> _Required work_:
Write out the text of every one of the following entries word for word, and leave out the pictures.

> _Given data_:

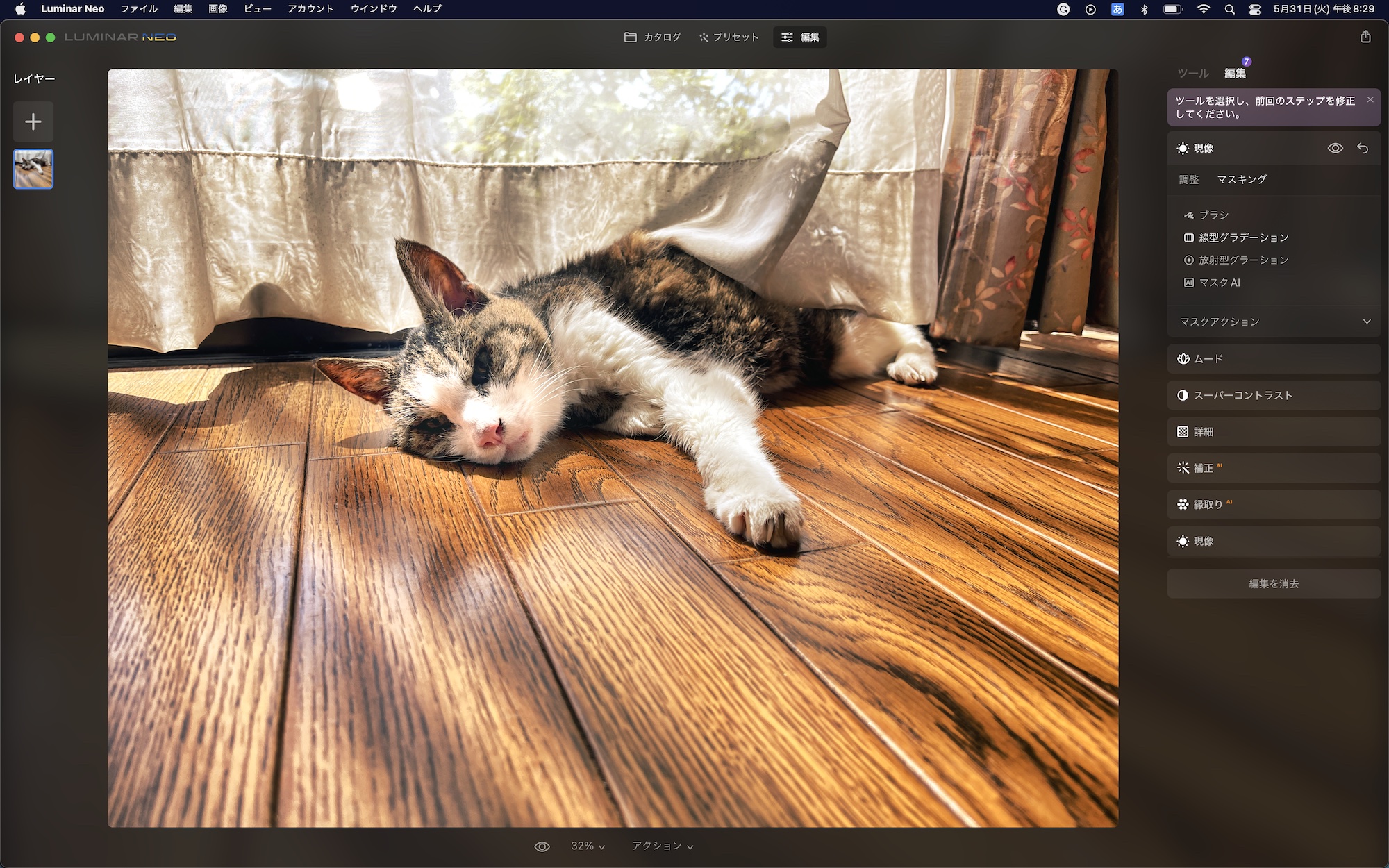The width and height of the screenshot is (1389, 868).
Task: Click the 編集を消去 button
Action: [1273, 584]
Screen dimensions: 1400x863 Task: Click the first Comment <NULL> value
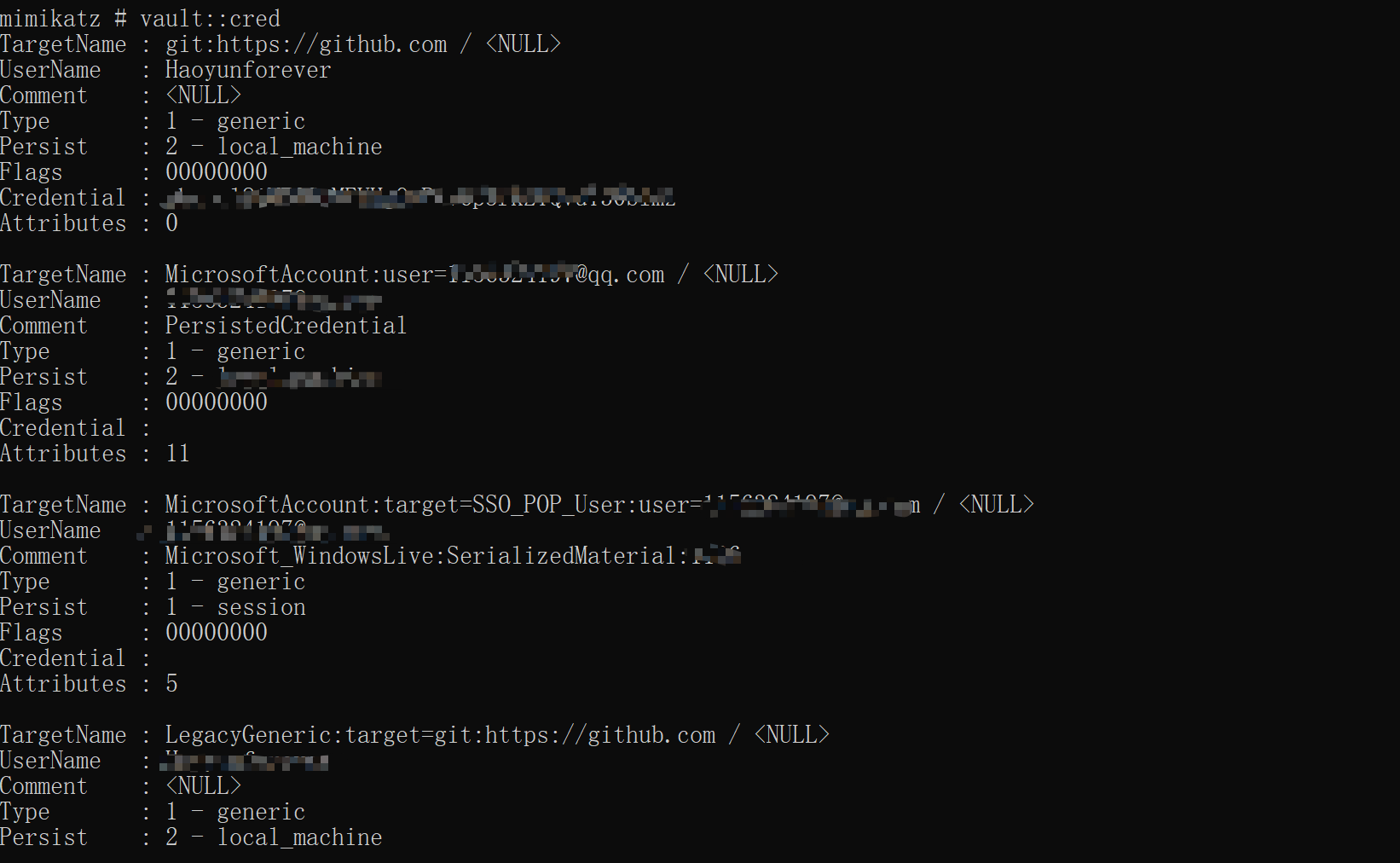204,96
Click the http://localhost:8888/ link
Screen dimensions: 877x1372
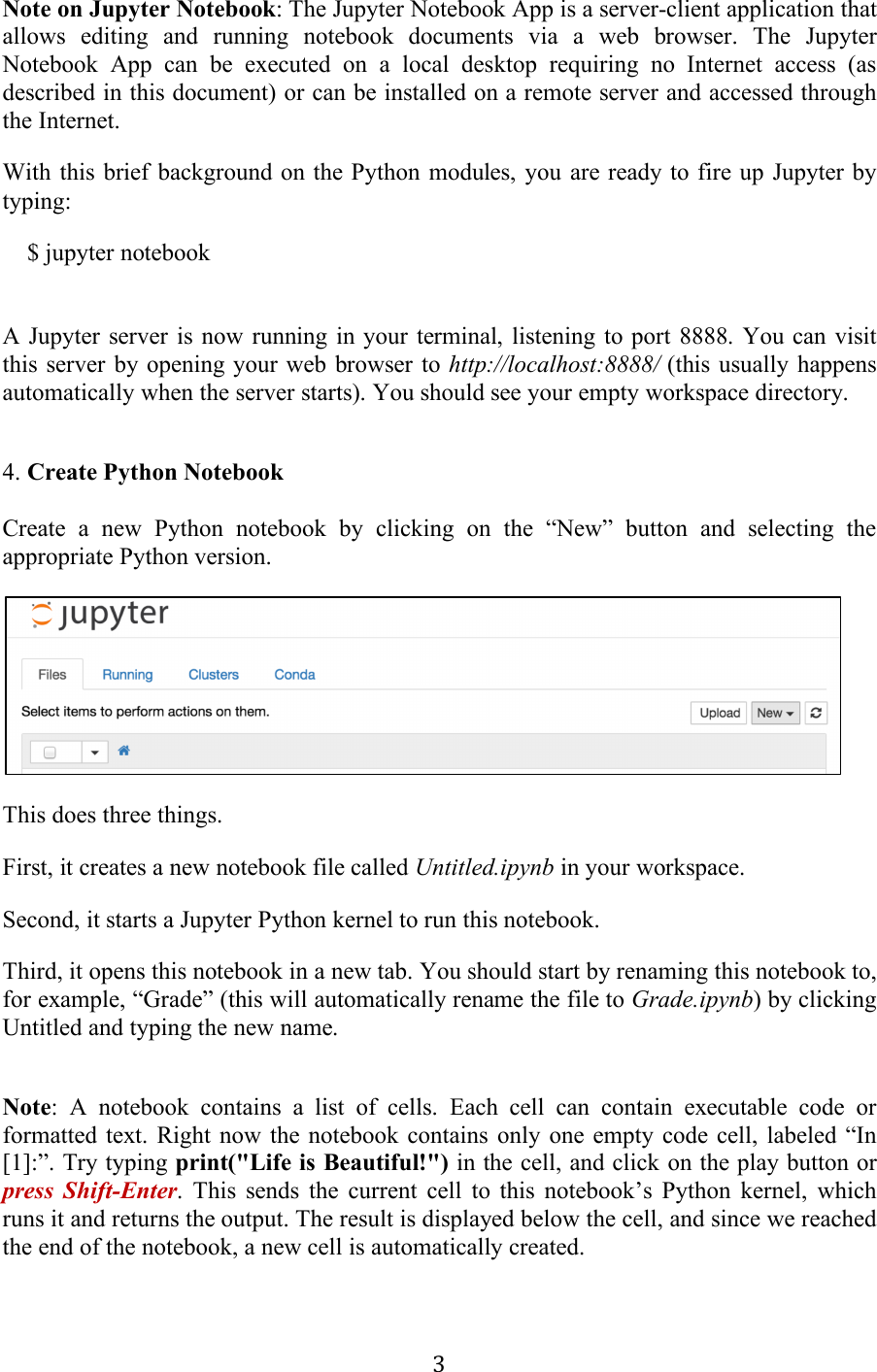pos(552,364)
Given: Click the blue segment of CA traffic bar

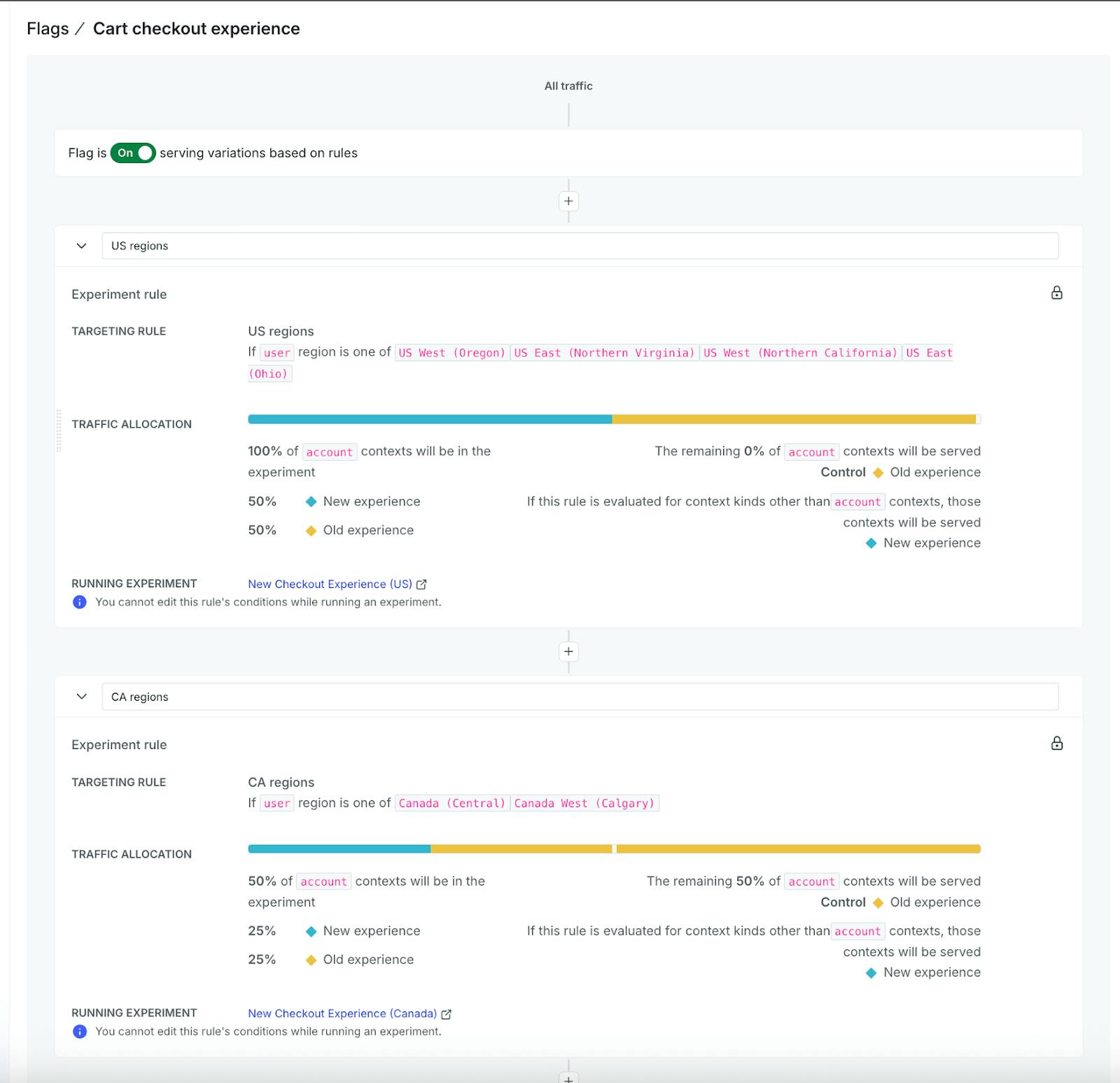Looking at the screenshot, I should coord(339,849).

> _Solution_:
The width and height of the screenshot is (1389, 868).
Task: Click the 編集を消去 button
Action: [1273, 584]
Screen dimensions: 1400x863 Task: Click the first Comment <NULL> value
204,96
Click the http://localhost:8888/ link
Screen dimensions: 877x1372
pos(552,364)
Given: Click the blue segment of CA traffic bar

Looking at the screenshot, I should coord(339,849).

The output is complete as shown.